> _WRITTEN EXERCISE_
Report each line of the records that contains the string "dimensions", copying every such line in full.

Click-target data:
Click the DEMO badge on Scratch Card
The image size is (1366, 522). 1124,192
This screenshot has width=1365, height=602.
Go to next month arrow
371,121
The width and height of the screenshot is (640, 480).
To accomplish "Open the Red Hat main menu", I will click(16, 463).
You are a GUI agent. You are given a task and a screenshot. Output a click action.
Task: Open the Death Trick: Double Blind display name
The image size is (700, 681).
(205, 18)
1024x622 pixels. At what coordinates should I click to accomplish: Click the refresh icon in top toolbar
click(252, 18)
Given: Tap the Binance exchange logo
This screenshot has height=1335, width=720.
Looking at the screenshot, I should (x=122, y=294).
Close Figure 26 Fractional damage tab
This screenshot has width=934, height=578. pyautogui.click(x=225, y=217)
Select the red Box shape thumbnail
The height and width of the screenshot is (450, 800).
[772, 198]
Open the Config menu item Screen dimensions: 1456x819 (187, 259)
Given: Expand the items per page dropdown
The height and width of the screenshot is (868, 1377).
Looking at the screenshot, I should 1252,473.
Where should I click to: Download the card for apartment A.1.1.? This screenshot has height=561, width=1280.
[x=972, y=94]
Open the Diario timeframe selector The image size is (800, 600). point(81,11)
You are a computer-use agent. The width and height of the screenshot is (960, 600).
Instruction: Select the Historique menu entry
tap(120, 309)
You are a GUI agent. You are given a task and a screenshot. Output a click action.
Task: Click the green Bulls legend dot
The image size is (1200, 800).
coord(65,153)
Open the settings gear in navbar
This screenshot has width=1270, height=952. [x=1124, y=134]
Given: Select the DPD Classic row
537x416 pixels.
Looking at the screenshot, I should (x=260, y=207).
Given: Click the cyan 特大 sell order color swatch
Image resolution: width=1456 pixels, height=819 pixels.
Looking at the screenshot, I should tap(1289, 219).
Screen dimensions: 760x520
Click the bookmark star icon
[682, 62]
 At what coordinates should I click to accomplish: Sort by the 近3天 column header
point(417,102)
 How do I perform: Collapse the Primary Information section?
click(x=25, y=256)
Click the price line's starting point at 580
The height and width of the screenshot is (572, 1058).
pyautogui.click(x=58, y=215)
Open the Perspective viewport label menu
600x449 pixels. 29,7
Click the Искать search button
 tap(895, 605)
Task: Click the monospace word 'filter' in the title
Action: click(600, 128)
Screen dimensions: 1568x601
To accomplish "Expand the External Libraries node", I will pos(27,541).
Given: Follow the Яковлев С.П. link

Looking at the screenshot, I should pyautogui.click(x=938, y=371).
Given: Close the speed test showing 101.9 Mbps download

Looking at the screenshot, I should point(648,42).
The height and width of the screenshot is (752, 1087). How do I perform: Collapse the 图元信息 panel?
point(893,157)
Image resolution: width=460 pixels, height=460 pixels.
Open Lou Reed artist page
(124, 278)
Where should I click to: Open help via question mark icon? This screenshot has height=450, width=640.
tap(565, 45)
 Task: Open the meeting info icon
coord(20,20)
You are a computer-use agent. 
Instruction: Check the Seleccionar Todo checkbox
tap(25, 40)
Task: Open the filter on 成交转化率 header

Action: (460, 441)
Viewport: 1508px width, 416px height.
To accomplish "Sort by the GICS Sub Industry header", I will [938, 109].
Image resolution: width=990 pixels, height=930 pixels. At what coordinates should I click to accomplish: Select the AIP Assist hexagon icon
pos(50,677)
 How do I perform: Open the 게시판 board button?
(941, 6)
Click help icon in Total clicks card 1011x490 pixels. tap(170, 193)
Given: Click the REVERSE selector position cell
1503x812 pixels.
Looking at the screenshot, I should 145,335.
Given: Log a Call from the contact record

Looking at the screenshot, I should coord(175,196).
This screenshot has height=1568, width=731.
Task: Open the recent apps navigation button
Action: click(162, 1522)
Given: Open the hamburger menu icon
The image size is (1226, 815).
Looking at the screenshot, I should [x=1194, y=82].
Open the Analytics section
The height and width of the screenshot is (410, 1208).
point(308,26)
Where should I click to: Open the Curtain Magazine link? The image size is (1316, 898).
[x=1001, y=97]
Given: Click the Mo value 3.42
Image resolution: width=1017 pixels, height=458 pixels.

> _FINISHED TASK_
Open the Config menu item Screen dimensions: 1456x819 (187, 259)
Screen dimensions: 760x520
Screen dimensions: 1568x601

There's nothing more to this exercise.